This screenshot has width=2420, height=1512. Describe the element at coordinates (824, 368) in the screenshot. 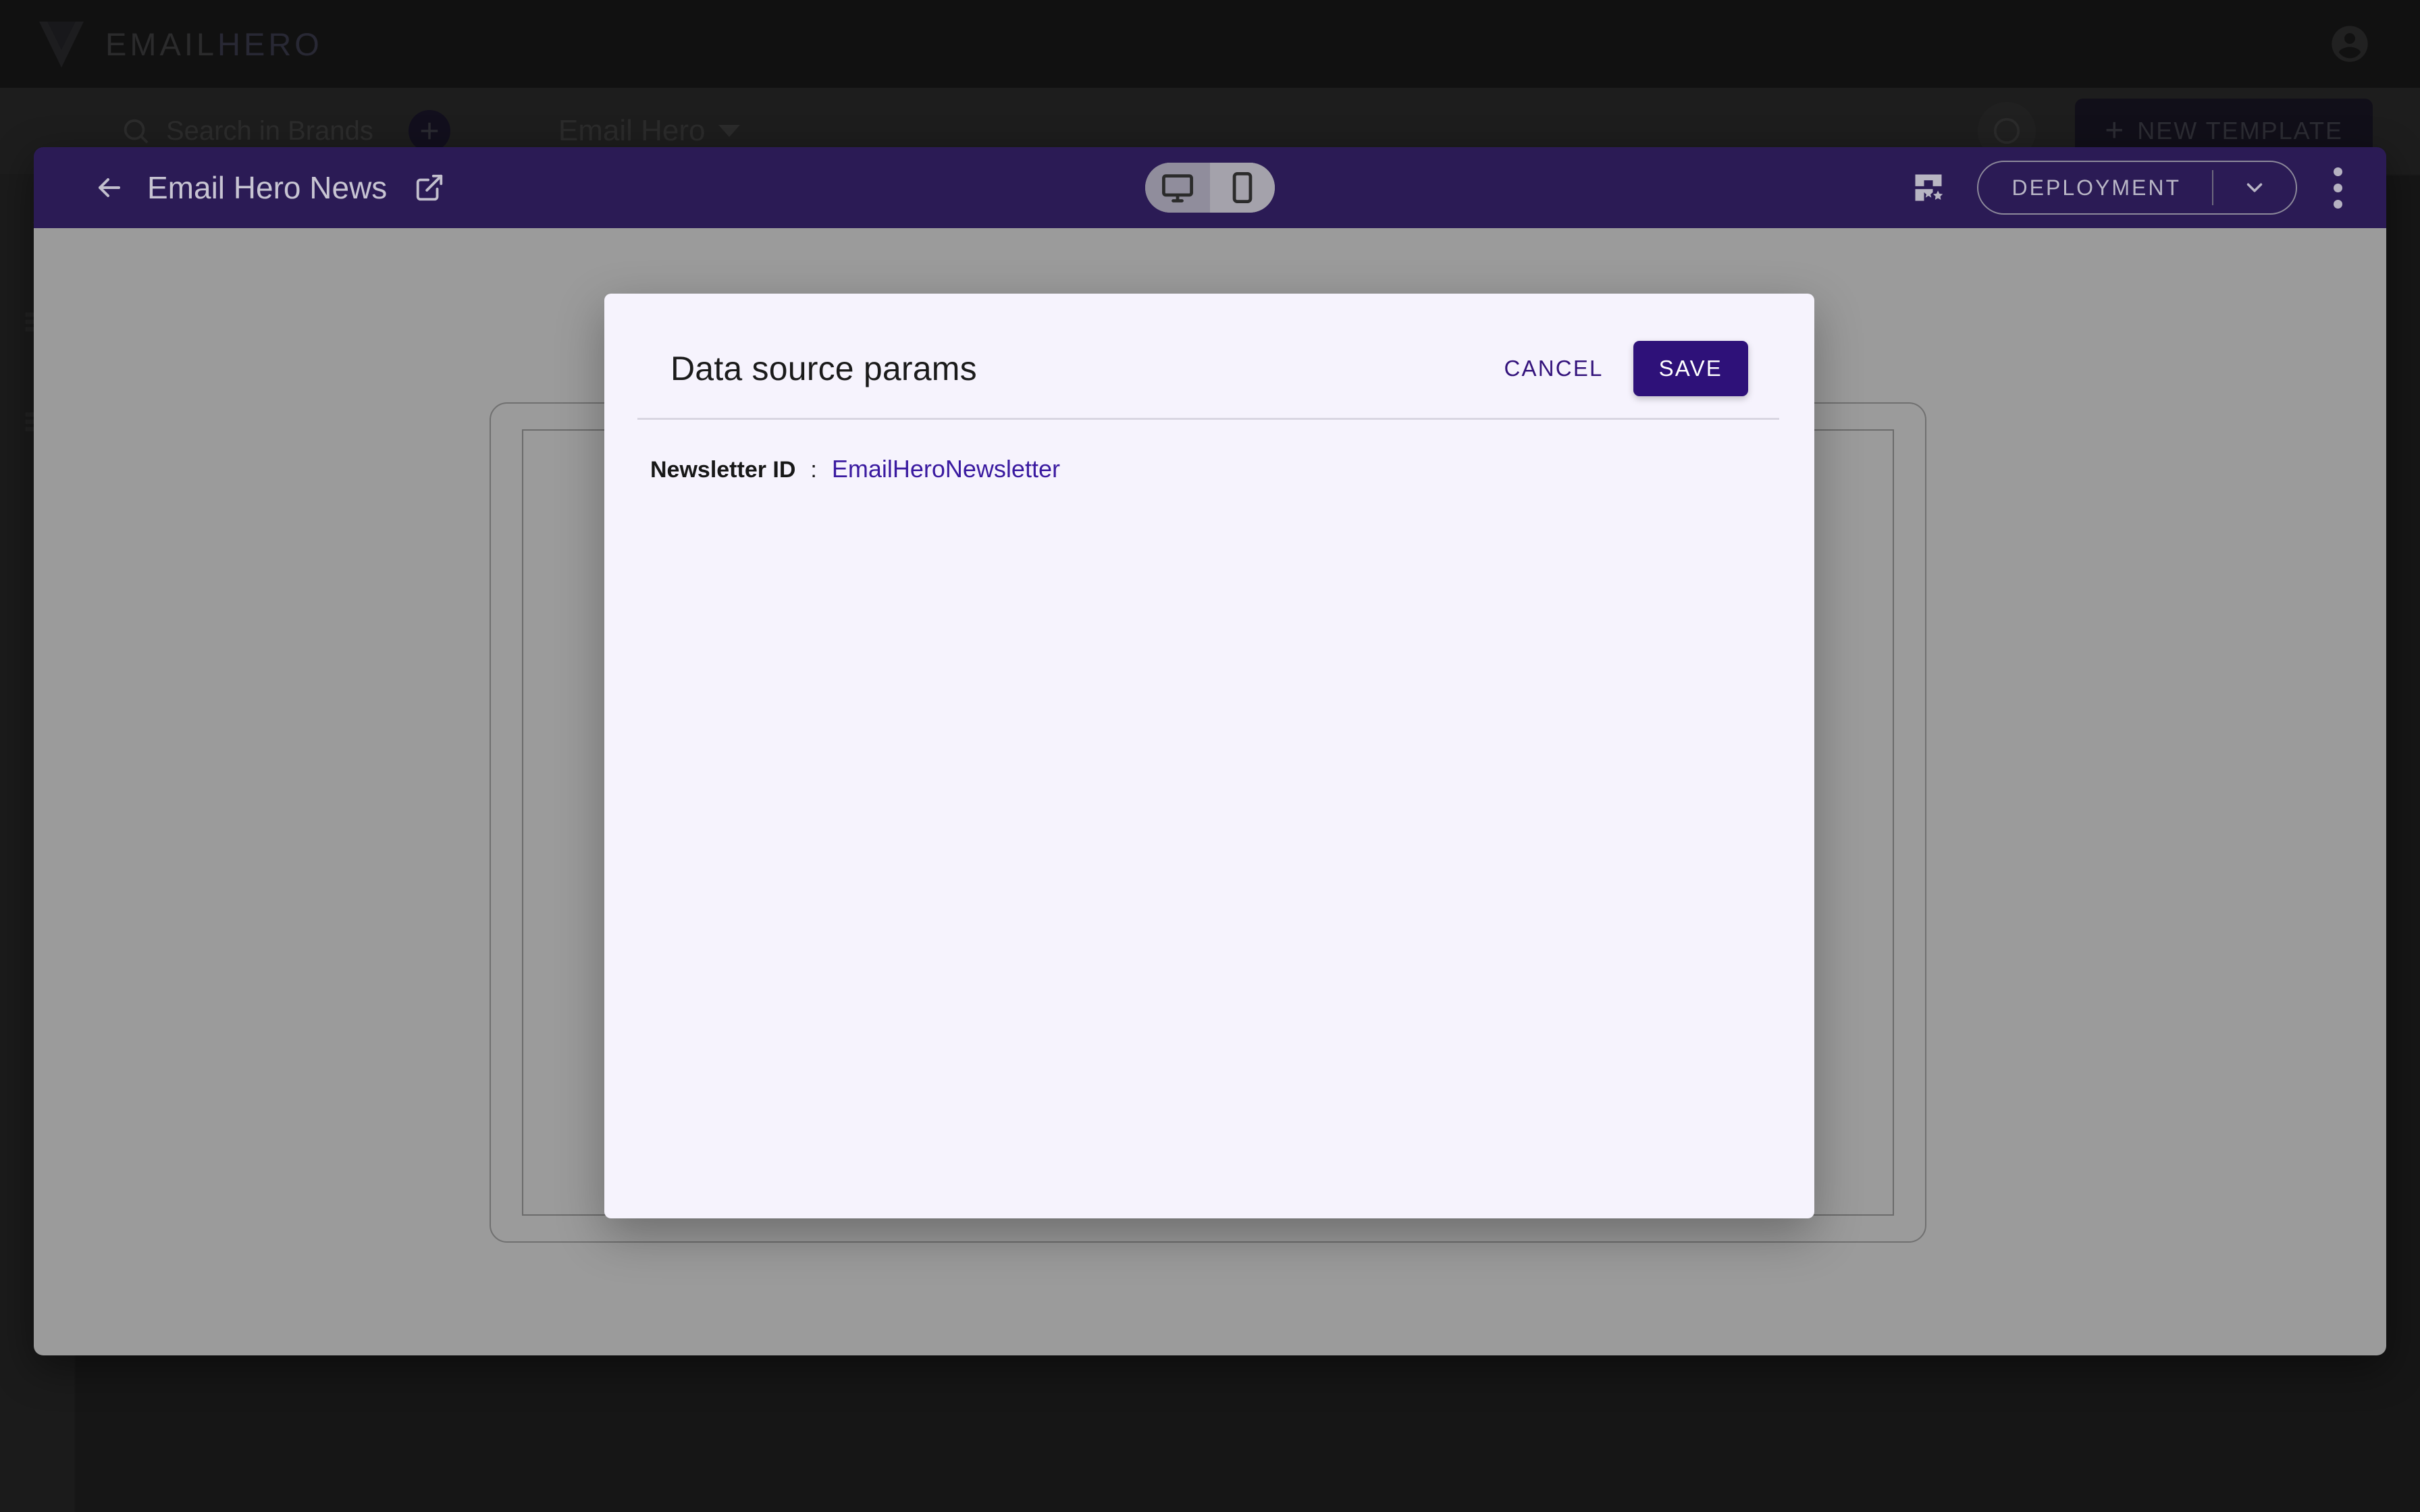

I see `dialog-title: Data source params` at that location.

—————

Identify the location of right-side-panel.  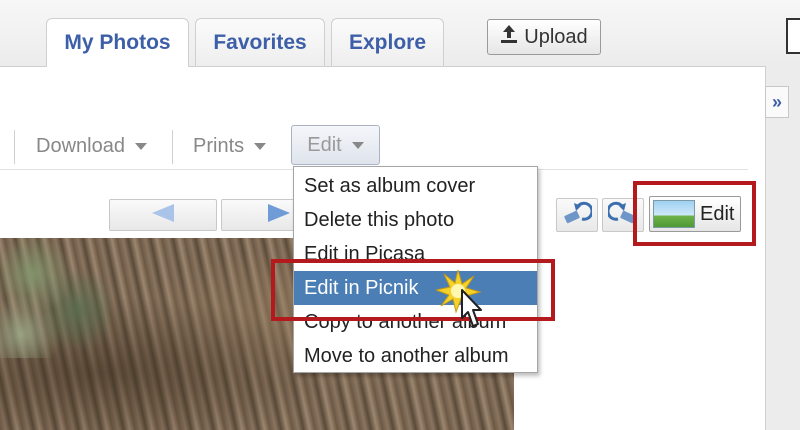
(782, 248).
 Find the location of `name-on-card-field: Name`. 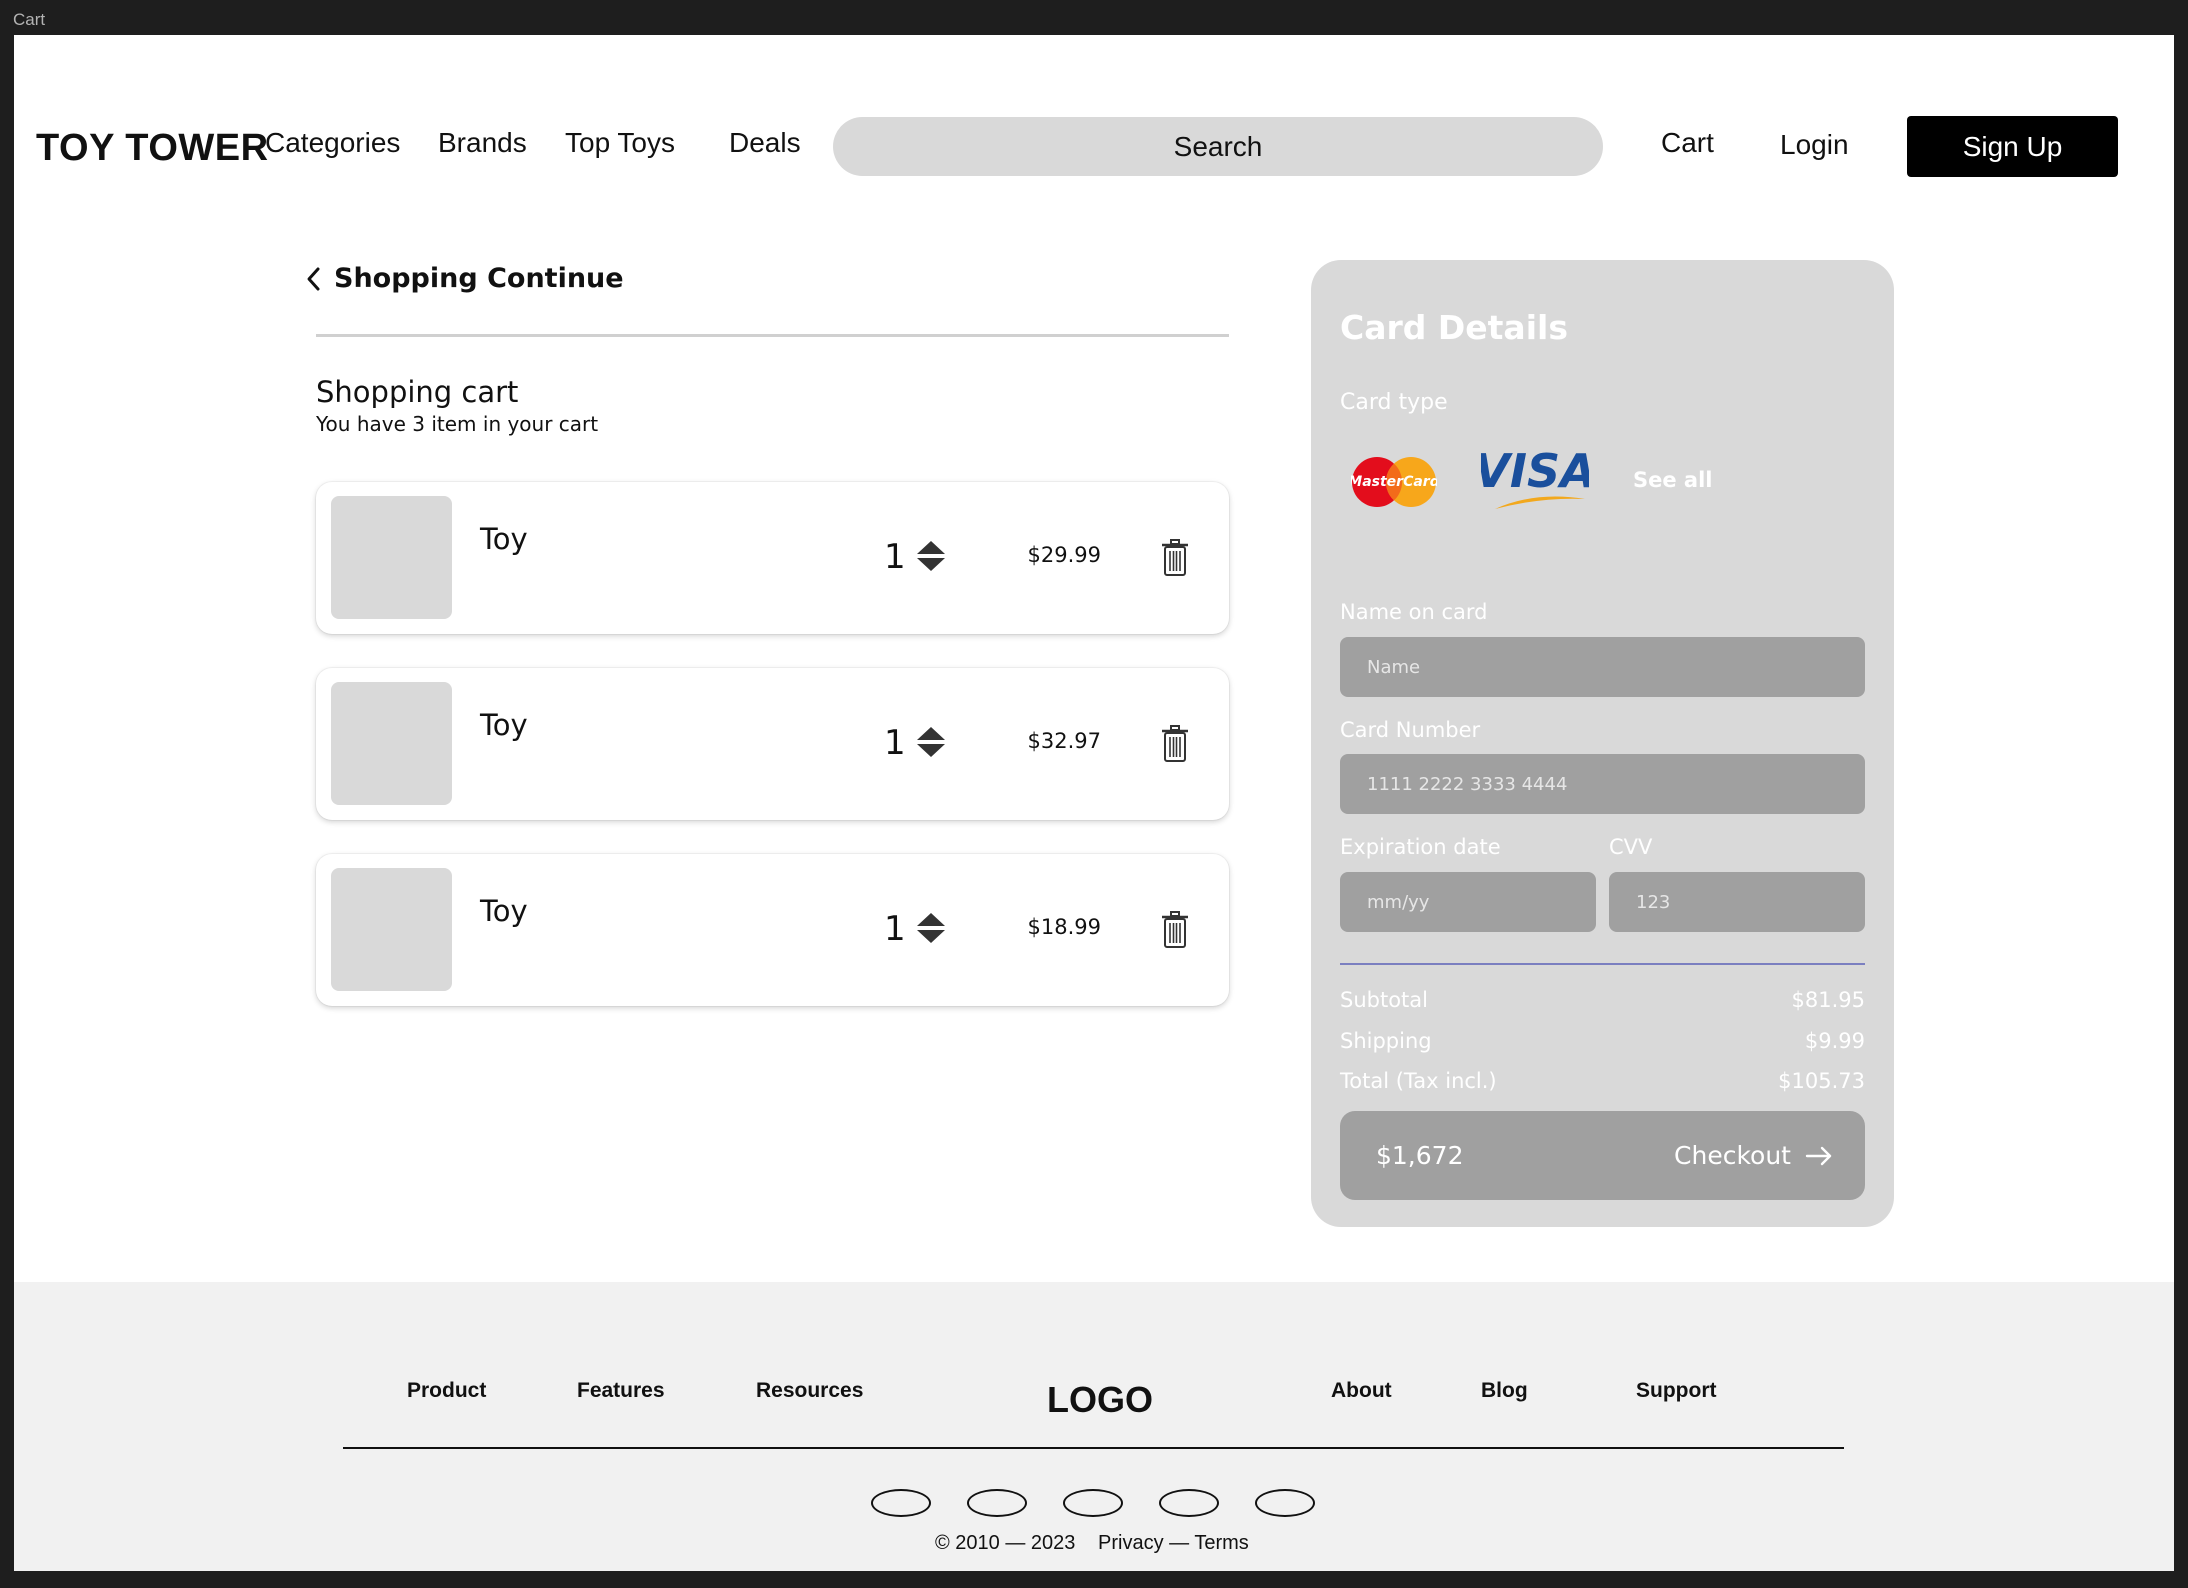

—————

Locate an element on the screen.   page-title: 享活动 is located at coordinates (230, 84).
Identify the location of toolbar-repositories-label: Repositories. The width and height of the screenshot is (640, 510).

—————

__Exercise instructions__
Can you convert the rows from the line with "Identify the location of right-side-panel." up to and including the line with "Find the location" into a JSON list of strings, one string per line, skipping blank lines and leaving the pictures out?

__Exercise result__
[
  "Identify the location of right-side-panel.  ",
  "(782, 248).",
  " Find the location of `name-on-card-field: Name`. "
]